* WORK INSTRUCTIONS: Switch "Screen dimensions" to "Display size" everywhere in the lines below, and leave every other part of them unchanged.

Entries on where items appear
________________________
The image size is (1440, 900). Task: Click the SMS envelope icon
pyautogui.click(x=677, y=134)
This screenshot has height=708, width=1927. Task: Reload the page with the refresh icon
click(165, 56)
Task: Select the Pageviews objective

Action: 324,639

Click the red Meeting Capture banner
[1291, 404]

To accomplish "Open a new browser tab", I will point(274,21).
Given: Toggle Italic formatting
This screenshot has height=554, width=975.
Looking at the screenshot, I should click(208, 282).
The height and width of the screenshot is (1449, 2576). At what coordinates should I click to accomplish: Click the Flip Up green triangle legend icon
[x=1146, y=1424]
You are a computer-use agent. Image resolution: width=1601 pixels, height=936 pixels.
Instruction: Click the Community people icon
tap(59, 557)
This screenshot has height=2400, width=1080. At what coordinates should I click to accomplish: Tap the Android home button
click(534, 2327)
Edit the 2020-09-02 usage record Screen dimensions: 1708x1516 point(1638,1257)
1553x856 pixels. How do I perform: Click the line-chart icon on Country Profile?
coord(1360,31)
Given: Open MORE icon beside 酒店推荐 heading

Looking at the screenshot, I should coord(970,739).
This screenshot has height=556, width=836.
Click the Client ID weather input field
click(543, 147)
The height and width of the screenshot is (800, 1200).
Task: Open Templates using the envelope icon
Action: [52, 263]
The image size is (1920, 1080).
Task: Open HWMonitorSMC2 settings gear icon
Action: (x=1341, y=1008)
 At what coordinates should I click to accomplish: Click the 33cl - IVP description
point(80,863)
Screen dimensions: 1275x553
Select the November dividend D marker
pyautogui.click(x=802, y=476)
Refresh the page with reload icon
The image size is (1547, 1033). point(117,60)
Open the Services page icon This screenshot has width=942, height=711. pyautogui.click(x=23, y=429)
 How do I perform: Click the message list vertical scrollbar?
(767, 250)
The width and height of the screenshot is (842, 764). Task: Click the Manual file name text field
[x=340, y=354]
________________________
* SOLUTION FOR THIS TASK:
The image size is (1440, 900). Task: Click the SMS envelope icon
pyautogui.click(x=677, y=134)
This screenshot has height=708, width=1927. Task: Reload the page with the refresh icon
click(165, 56)
Task: Select the Pageviews objective

Action: 324,639

Click the red Meeting Capture banner
[1291, 404]

To accomplish "Open a new browser tab", I will point(274,21).
Given: Toggle Italic formatting
This screenshot has height=554, width=975.
Looking at the screenshot, I should click(208, 282).
The height and width of the screenshot is (1449, 2576). At what coordinates should I click to accomplish: Click the Flip Up green triangle legend icon
[x=1146, y=1424]
You are a computer-use agent. Image resolution: width=1601 pixels, height=936 pixels.
Instruction: Click the Community people icon
tap(59, 557)
This screenshot has height=2400, width=1080. At what coordinates should I click to accomplish: Tap the Android home button
click(534, 2327)
Edit the 2020-09-02 usage record Display size: 1708x1516 point(1638,1257)
1553x856 pixels. How do I perform: Click the line-chart icon on Country Profile?
coord(1360,31)
Given: Open MORE icon beside 酒店推荐 heading

Looking at the screenshot, I should coord(970,739).
This screenshot has height=556, width=836.
Click the Client ID weather input field
click(543, 147)
The height and width of the screenshot is (800, 1200).
Task: Open Templates using the envelope icon
Action: [52, 263]
The image size is (1920, 1080).
Task: Open HWMonitorSMC2 settings gear icon
Action: (x=1341, y=1008)
 At what coordinates should I click to accomplish: Click the 33cl - IVP description
point(80,863)
Display size: 1275x553
Select the November dividend D marker
pyautogui.click(x=802, y=476)
Refresh the page with reload icon
The image size is (1547, 1033). point(117,60)
Open the Services page icon This screenshot has width=942, height=711. pyautogui.click(x=23, y=429)
 How do I perform: Click the message list vertical scrollbar?
(767, 250)
The width and height of the screenshot is (842, 764). Task: Click the Manual file name text field
[x=340, y=354]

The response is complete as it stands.